During the early and mid-1990s, the revivalist current in Egypt was political, often militantly so, and sometimes violent. But toward the end of the 90s that violence died down, not only due to government repression, but also due to its popular expansion. As this Saudi-influenced Islamic revivalism spread, the political and revolutionary dimension become less salient. Rather, the really striking feature was a large group of mainstream Egyptians who had worked in the Gulf, or with relatives who had worked there, who began taking on Saudi attitudes and cultural values. The subtext was something like “Saudi Arabia is wealth, while we’re poor; if only we had practiced Islam correctly, we wouldn’t have lost the war in ‘67 and we would be on a sound footing today.” This Saudi Islam is conservative, not only socially but also politically. It’s not about rocking the boat too much. In fact, it reaches high up in the government and in the business sector. They have their shops, their businesses, their companies, and are not interested in revolutionary activity, as were many of the militant groups in the 1990s. They are conservative. For all these reasons, they lean toward the Saudi style of recitation which has been coming in on cassette, as a means of expressing their religious posture, while also disseminating it.

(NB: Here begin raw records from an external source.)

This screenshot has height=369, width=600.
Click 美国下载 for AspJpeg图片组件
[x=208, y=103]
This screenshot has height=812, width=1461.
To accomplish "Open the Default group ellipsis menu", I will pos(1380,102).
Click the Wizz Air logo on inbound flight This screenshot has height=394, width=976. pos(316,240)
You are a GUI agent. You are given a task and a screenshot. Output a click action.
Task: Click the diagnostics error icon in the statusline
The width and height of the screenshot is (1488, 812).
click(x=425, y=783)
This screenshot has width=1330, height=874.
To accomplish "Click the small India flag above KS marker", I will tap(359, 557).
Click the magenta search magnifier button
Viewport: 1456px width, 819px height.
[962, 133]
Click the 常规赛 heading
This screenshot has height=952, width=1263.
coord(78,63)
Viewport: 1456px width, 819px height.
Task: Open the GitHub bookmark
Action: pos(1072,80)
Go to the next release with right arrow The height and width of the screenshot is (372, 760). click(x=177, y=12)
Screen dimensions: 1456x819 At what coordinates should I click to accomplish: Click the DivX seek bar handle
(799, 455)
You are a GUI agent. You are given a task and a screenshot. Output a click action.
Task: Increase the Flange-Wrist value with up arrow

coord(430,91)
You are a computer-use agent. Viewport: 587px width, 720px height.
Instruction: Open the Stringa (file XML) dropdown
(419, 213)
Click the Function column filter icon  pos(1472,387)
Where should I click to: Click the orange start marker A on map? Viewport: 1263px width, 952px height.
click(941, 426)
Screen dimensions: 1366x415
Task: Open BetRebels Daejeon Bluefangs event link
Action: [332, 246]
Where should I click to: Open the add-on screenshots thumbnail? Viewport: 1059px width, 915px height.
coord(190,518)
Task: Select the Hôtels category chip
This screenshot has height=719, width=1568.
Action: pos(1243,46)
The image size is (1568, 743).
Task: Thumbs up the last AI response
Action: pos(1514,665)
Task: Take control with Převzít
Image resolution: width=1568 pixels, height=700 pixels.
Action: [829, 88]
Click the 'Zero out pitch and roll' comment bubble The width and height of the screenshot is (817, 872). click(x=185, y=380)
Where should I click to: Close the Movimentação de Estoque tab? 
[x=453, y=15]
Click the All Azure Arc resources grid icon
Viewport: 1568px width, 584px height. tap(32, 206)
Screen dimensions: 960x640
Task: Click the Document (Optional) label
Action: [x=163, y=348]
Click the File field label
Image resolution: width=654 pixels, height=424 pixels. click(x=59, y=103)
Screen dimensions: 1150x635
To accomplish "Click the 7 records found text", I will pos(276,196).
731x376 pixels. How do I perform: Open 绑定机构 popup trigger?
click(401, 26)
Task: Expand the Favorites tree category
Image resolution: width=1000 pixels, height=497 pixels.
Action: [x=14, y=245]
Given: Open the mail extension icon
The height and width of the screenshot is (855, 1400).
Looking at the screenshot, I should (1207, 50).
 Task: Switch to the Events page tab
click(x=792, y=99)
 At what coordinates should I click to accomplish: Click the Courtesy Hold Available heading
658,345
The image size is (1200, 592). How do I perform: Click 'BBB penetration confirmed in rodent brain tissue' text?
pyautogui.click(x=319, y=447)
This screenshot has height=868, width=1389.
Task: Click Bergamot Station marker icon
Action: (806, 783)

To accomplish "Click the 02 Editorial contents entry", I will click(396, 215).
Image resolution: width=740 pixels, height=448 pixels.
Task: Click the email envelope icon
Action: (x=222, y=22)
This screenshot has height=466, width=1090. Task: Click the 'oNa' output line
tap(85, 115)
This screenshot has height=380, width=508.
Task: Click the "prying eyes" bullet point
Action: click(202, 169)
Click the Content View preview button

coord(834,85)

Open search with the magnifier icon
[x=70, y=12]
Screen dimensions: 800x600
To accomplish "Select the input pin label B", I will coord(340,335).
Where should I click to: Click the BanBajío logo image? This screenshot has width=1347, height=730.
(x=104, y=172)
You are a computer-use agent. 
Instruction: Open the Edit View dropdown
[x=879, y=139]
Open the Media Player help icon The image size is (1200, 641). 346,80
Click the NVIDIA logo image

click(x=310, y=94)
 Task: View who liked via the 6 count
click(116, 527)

The Saudi reciters strike many Egyptians as more proper than the Egyptian reciters who verged on tarab. The Saudis use fewer melodic modes, and in a more limited way. For a lot of people, understandably, this style appears more properly religious, as it’s further from being a musical art. During the 1990s, this Saudi style rapidly began to catch on in Egypt. It not only represents a new Islamic ethos, but has actually propelled the art of recitation in new directions, as some Egyptians come to practice it. It has come to represent, in an emotionally powerful yet non-discursive way, all of the values which are carried by this new capitalist, conservative, religious current. Which is very much the way Saudi Arabia works – it’s consumerist, it’s capitalist; it’s also very religious and conservative. The Saudi recitational style embodies all of that.
So, people take to it. Even the national recording company, SonoCairo (Sawt al-Qahira), started to produce and distribute popular Saudi reciters like Shaykh `Ali `Abd al-Rahman al-Hudhayfi, Shaykh `Abd al-Rahman Sudays, and Shaykh Ahmed al-`Ajmi, who are not known primarily as professional reciters, but rather as preachers, imams who lead congregations at some of Saudi Arabia’s major mosques. This gives them a lot of religious credibility. They’re not seen as professional performers as many of the Egyptian reciters were. Many Egyptians prefer their style, and have begun to move toward their recitational model when reciting themselves.
As a result, there are now three broad style signs in Egypt: the old Egyptian mujawwad, the Egyptian murattal, and the Saudi style, which sounds a bit like murattal, but in a Saudi accent and with several other distinctive properties. This Saudi style has become very popular, and all three have come to take on a political significance which they might not have had in the past, when they were simply local styles that evolved in adaptation to a local context. Now that they’re juxtaposed, they take on a broader meaning, and when you select a cassette to play in your store or home, you’re making a significant political choice, even if you’re not aware of its significance.
B.E: Could I tell the difference?
M.F.: Yes, it’s very clear. It’s absolutely clear in vocal timbre, timing. Even the modes are different. The Saudis seem to prefer mode Rast. The Egyptians prefer mode Bayyati.